Solyndra, which the Obama administration once deemed to be a model clean-energy innovator, declared bankruptcy on Sept. 13. The solar-panel manufacturer’s high-profile debacle has left elected officials and the general public to question the stability of investing in alternative-energy industries. Yet what some consider the canary in the coal mine for the solar-energy field really could be nothing more than the very public growing pains of an emerging industry.
Some industry analysts believe that the turbulence that’s affecting U.S. solar-panel manufacturers—which is due to falling silicon prices and China’s increased solar-panel-production capabilities—actually could make solar-panel installation more affordable and give consumers more choices.

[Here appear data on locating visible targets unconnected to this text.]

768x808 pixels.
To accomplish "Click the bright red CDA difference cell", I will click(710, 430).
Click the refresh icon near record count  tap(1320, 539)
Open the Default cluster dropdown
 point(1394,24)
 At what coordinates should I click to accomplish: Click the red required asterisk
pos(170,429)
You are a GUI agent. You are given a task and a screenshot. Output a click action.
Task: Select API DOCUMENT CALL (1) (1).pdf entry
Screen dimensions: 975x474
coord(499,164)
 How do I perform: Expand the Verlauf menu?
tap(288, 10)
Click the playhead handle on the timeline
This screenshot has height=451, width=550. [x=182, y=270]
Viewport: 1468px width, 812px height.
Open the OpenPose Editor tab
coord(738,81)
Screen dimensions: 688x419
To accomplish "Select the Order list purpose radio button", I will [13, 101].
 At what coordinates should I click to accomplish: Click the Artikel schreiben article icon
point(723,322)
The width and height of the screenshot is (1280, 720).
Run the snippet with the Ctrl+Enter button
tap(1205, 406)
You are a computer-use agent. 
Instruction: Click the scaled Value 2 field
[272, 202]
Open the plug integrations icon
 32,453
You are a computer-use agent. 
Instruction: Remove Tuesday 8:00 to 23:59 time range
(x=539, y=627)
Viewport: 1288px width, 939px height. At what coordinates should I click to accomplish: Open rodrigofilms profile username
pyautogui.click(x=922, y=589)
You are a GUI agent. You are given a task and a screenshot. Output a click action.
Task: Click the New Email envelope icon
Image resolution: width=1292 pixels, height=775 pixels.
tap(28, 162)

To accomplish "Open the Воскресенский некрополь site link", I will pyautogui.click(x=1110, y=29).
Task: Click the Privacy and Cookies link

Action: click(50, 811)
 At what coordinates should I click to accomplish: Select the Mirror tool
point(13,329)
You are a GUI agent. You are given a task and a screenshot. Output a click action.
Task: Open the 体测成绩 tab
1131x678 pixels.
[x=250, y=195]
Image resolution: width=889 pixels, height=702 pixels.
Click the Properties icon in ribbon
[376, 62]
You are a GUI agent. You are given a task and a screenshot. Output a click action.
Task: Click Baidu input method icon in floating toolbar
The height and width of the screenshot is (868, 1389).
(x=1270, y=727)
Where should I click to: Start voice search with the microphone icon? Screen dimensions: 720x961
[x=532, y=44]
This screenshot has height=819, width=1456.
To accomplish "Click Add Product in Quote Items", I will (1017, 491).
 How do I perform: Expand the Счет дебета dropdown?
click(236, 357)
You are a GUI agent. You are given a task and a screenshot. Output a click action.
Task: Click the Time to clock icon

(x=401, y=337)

Competition in solar-panel manufacturing has grown steadily in the past few years, stirred in part by China’s entrance to the sector and its manufacturers’ ability to mass-produce solar panels more affordably than its competitors can. This, combined with dropping silicon prices (silicon is a key material in the manufacture of solar panels) and the current economic climate, has hurt some U.S. manufacturers, such as Evergreen Solar, which declared bankruptcy in August 2011, and Solyndra.
However, Peter Asmus, who is a senior analyst at Pike Research, believes that the industry’s increased global solar-panel production is helping to drive down prices. “In the long term, that’s going to be good for consumers,” he says. “Right now, the bad side is some U.S. firms are going to go belly up.”
The trend of decreasing installation costs has been noted. Reports from Solar Energy Industries Association (SEIA) state that the average cost of solar-panel installation decreased by 20 percent in 2010. Monique Hanis, who is a spokesperson for SEIA, says the average homeowner can expect to pay $25,000–$35,000 for solar-panel installation.
Hanis also believes that the bankruptcies at Evergreen Solar and Solyndra aren’t indicative of the overall industry and that other subsectors of the solar-energy field continue to grow and create more affordable options for customers. Hanis cites the increased number of experienced solar-panel installers as an example of how increased competition helps to drive down costs and allows consumers to compare prices.
“When you go out and get an estimate to have solar put on your home, you can get three [estimates],” she says. “Four years ago, in a particular market, you might not have been able to find installers with enough experience.”
Reese Tisdale, who is a research director at IHS Global Insight, says several solar providers—companies that provide full-service solar installation, monitoring and financing—offer more incentives now than they have in the past.
Tisdale also agrees with Asmus’s assessment that increased global competition is driving down solar-panel prices. But for consumers who are concerned about the quality of overseas solar panels compared with U.S. products, Hanis points out that all products must receive the safety certification from Underwriters Laboratories, which is a company that tests the safety of electrical products. UL has verified that it tests solar panels that are manufactured in and outside of the United States. John Drengenberg, who is a manager at UL, says products from overseas must pass the same standards as U.S.-made products. “Regardless of where the product is made, or what materials are used, it has to pass [UL’s] tests and meet construction requirements,” he says.
Consumers also have recourse if further U.S. solar-panel manufacturers go out of business. If a consumer purchases solar panels and the manufacturer of those products goes out of business, Hanis says, the consumer should contact the company that installed his/her solar panels for information about how to obtain replacement parts. If the manufacturing company was purchased by a new company, the new company usually will honor the warranty. But calls to Evergreen Solar and Solyndra to confirm their cases weren’t returned.
Asmus believes that, down the road, solar energy has the potential to become one of the most affordable energy choices that are available to homeowners, and he’d like to see elected U.S. officials take a cue from their European counterparts and develop a long-term perspective of the alternative-energy industry. “In the U.S., we’ve always had this ideology of watching the market and the ‘magic’ of the market,” he says. “In Europe, they set long-term goals . . . it is a steady market that they make long-term investments [in] and plan accordingly.”